House of the Dragon Season 1, Episode 7: The Clay Travis Review

Here. We. Go.

I’ll get to it by the end of episode seven review, but last night’s episode was the first time my wife and I finished the show debating what the final scene meant for the show going forward. That, more than anything, was the genius of “Game of Thrones” when it really got rolling.

You could debate the show’s direction the same way you might debate who the best team in the NFL or college football was or who was going to end a presidential election. Sure, by the end of the year we know who the champion is, but the fun of most sports seasons, and much of political coverage, is the pathway to crowning a victor. And that was Thrones’s genius too.

I mean, wasn’t who was going to be left sitting on the iron throne at the end of the show the ultimate national title, Super Bowl or presidential win?

Last night was the first time we truly had some really interesting narrative arcs at play.

So let’s get rolling with what happened.

1. We open for the burial of Laena.

We last saw her choosing to burn herself to death rather than try and have her baby saved via rudimentary C-section in a move that would cost her own life.

And let me just say it again, I think this was a heinous and indefensible move by her. Shouldn’t every parent, if it became clear that you had to die, but in so doing that you might save a kid of yours in the process, make the choice to at least try and save the kid?

Am I the only parent out there that kept his head on a swivel totally expecting that every time he crossed a street with a young kid, that he might have to (heroically) toss his child away from an onrushing car only to get crushed himself?

I probably have had this thought, conservatively, a billion times since I became a parent.

And here Laena has the exact dilemma, you are going to die, but your kid might still live. So how do you have your dragon burn you and the baby to death ensuring both of you die?! This would be like pushing a baby in a carriage and then, instead of pushing the baby away to save it from a car, holding on tightly and insisting the baby gets run over with you.

I just don’t get it.

This feels indefensible to me.

So, anyway, not a big Laena person.

I don’t really care that much that she’s buried in a coffin in the ocean.

But it is important that her dragon no longer has a master.

Especially since we have a blond kid who really wants a dragon.

2. From here we have like twenty minutes of near darkness.

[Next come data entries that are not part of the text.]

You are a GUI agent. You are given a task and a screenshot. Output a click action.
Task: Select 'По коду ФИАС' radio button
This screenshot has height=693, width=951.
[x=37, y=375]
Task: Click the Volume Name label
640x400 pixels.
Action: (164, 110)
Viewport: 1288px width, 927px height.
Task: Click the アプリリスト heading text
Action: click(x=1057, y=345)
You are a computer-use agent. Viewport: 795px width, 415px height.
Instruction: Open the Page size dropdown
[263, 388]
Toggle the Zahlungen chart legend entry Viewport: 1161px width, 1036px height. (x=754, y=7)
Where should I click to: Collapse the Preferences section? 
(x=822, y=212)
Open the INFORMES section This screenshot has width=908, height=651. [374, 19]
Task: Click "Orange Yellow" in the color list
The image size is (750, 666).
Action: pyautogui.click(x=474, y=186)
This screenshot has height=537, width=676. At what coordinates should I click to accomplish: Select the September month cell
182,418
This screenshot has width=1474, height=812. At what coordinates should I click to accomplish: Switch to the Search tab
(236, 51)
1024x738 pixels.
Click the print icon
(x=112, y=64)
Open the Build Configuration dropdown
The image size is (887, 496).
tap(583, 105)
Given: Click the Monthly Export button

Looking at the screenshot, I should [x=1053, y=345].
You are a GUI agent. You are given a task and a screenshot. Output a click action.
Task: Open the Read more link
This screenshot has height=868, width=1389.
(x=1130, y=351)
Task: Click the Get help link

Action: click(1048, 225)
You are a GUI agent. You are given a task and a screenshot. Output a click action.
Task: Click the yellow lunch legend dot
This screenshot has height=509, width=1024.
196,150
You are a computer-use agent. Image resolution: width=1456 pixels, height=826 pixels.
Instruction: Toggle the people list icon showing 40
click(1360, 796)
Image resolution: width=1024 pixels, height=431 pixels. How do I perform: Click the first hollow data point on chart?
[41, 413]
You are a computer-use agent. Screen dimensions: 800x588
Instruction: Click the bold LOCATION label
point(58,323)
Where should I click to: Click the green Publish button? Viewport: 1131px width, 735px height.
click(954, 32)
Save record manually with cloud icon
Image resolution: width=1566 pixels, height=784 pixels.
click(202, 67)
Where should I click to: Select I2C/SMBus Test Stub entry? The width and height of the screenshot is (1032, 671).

I mean, I get it, night’s coming. It’s poetic to make the night a metaphor for death and its aftermath, but come on, this is one thing that drives me crazy about Thrones.

Why do they spend tens of millions of dollars filming some episodes where you legit have no idea what’s happening?

I had my wife turn the lights on and off in our own house to try and make things more visible.

Nothing worked.

It was like I was watching a black and white film.

I still don’t even know if we saw any nipples or not when Daemon and Rhaenyra made beautiful incestuous love in a random tent on the beach. A tent with holes in the ceiling too. Seriously, this is the worst tent ever.

And, by the way, how does the would-be queen, and all of the kids, just up and walk around anywhere they want for this entire episode?

Does King Viserys have the JFK in Dallas secret service detail?

We got kids stabbing each other with knives, would-be queens getting banged by their uncles out in beach tents, a prince just out running in the hills to CLIMB ON THE BACK OF A DRAGON!

3. Which brings me to the dragon.

Frankly, I expected more.

Your master just died, in fact, tragically you burned her, and her baby, don’t think I’m forgetting this, to death.

Yes, she told you to do it, but still, I would think this has to be a bit traumatic for the dragon.

And the dragon is flying around all over the place wailing and whatnot. So this dragon has major PTSD.

Then a skinny, raggedy-ass kid shows up and jumps on your back and suddenly this full-grown dragon is this kid’s bitch after like two minutes?

I just expected way more from the dragon.

In fact, I wanted the dragon to burn the kid to death for even trying to claim him this fast.

That would have been a way better scene.

I would have respected this dragon more.

As is, he’s trash to me. Any podunk loser can just climb on his back and hang on for one minute and he owns you and makes you his bitch for life? I mean, I’ve watched enough “Yellowstone” to know this doesn’t even work for breaking horses.

Also, I question the relationship duration here. It feels like a fling at best. This poor kid, Prince Aemon, loses his eye and he’s like, “I may have lost an eye, but I gained a dragon.”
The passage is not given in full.